__Action item__
Your task is to copy all of the entries exactly as they are given.

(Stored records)
----
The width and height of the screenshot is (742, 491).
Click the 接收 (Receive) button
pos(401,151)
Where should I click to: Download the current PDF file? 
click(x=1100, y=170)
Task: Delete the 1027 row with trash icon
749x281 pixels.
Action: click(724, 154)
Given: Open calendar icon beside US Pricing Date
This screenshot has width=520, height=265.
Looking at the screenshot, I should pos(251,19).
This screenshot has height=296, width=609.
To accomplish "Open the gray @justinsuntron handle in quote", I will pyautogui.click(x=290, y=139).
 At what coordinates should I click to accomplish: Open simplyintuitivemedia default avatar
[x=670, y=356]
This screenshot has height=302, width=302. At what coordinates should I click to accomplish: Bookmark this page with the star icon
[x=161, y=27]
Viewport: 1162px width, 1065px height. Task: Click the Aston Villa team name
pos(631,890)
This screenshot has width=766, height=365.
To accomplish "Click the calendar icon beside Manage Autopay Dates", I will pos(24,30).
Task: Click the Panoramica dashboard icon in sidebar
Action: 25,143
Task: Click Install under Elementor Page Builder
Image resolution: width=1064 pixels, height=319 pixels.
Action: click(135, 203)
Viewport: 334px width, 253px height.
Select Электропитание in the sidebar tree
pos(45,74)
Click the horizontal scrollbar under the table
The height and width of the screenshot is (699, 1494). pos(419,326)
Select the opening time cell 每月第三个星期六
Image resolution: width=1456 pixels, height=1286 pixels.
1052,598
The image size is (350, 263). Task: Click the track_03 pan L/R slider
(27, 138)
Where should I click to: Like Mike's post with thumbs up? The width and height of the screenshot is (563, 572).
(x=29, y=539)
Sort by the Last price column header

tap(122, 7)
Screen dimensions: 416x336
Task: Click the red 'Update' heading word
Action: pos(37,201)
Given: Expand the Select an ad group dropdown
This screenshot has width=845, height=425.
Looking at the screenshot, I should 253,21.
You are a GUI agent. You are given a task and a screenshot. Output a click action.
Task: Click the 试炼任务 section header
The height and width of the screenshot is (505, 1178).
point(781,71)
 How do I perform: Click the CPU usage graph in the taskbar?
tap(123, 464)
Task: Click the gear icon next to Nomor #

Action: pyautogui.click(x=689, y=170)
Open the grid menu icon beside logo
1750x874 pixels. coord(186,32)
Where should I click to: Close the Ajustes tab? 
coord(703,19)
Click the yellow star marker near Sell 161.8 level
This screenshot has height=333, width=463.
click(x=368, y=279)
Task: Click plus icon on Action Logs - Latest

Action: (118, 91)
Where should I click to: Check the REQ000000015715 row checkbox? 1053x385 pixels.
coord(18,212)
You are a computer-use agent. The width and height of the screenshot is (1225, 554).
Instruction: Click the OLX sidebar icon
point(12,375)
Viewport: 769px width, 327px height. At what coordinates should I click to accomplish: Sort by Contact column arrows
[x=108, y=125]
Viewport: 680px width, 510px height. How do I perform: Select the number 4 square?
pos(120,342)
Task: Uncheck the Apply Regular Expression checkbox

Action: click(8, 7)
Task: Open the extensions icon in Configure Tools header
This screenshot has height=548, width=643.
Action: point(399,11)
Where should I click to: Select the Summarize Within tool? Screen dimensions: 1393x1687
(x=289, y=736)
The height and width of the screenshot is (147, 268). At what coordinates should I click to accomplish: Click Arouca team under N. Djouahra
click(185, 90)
----
__Written reply__
The width and height of the screenshot is (742, 491).
Click the 接收 (Receive) button
pos(401,151)
Where should I click to: Download the current PDF file? 
click(x=1100, y=170)
Task: Delete the 1027 row with trash icon
749x281 pixels.
Action: click(724, 154)
Given: Open calendar icon beside US Pricing Date
This screenshot has width=520, height=265.
Looking at the screenshot, I should pos(251,19).
This screenshot has height=296, width=609.
To accomplish "Open the gray @justinsuntron handle in quote", I will pyautogui.click(x=290, y=139).
 At what coordinates should I click to accomplish: Open simplyintuitivemedia default avatar
[x=670, y=356]
This screenshot has height=302, width=302. At what coordinates should I click to accomplish: Bookmark this page with the star icon
[x=161, y=27]
Viewport: 1162px width, 1065px height. Task: Click the Aston Villa team name
pos(631,890)
This screenshot has width=766, height=365.
To accomplish "Click the calendar icon beside Manage Autopay Dates", I will pos(24,30).
Task: Click the Panoramica dashboard icon in sidebar
Action: 25,143
Task: Click Install under Elementor Page Builder
Image resolution: width=1064 pixels, height=319 pixels.
Action: click(135, 203)
Viewport: 334px width, 253px height.
Select Электропитание in the sidebar tree
pos(45,74)
Click the horizontal scrollbar under the table
The height and width of the screenshot is (699, 1494). pos(419,326)
Select the opening time cell 每月第三个星期六
Image resolution: width=1456 pixels, height=1286 pixels.
1052,598
The image size is (350, 263). Task: Click the track_03 pan L/R slider
(27, 138)
Where should I click to: Like Mike's post with thumbs up? The width and height of the screenshot is (563, 572).
(x=29, y=539)
Sort by the Last price column header

tap(122, 7)
Screen dimensions: 416x336
Task: Click the red 'Update' heading word
Action: pos(37,201)
Given: Expand the Select an ad group dropdown
This screenshot has width=845, height=425.
Looking at the screenshot, I should 253,21.
You are a GUI agent. You are given a task and a screenshot. Output a click action.
Task: Click the 试炼任务 section header
The height and width of the screenshot is (505, 1178).
point(781,71)
 How do I perform: Click the CPU usage graph in the taskbar?
tap(123, 464)
Task: Click the gear icon next to Nomor #

Action: pyautogui.click(x=689, y=170)
Open the grid menu icon beside logo
1750x874 pixels. coord(186,32)
Where should I click to: Close the Ajustes tab? 
coord(703,19)
Click the yellow star marker near Sell 161.8 level
This screenshot has height=333, width=463.
click(x=368, y=279)
Task: Click plus icon on Action Logs - Latest

Action: (118, 91)
Where should I click to: Check the REQ000000015715 row checkbox? 1053x385 pixels.
coord(18,212)
You are a computer-use agent. The width and height of the screenshot is (1225, 554).
Instruction: Click the OLX sidebar icon
point(12,375)
Viewport: 769px width, 327px height. At what coordinates should I click to accomplish: Sort by Contact column arrows
[x=108, y=125]
Viewport: 680px width, 510px height. How do I perform: Select the number 4 square?
pos(120,342)
Task: Uncheck the Apply Regular Expression checkbox

Action: click(8, 7)
Task: Open the extensions icon in Configure Tools header
This screenshot has height=548, width=643.
Action: point(399,11)
Where should I click to: Select the Summarize Within tool? Screen dimensions: 1393x1687
(x=289, y=736)
The height and width of the screenshot is (147, 268). At what coordinates should I click to accomplish: Click Arouca team under N. Djouahra
click(185, 90)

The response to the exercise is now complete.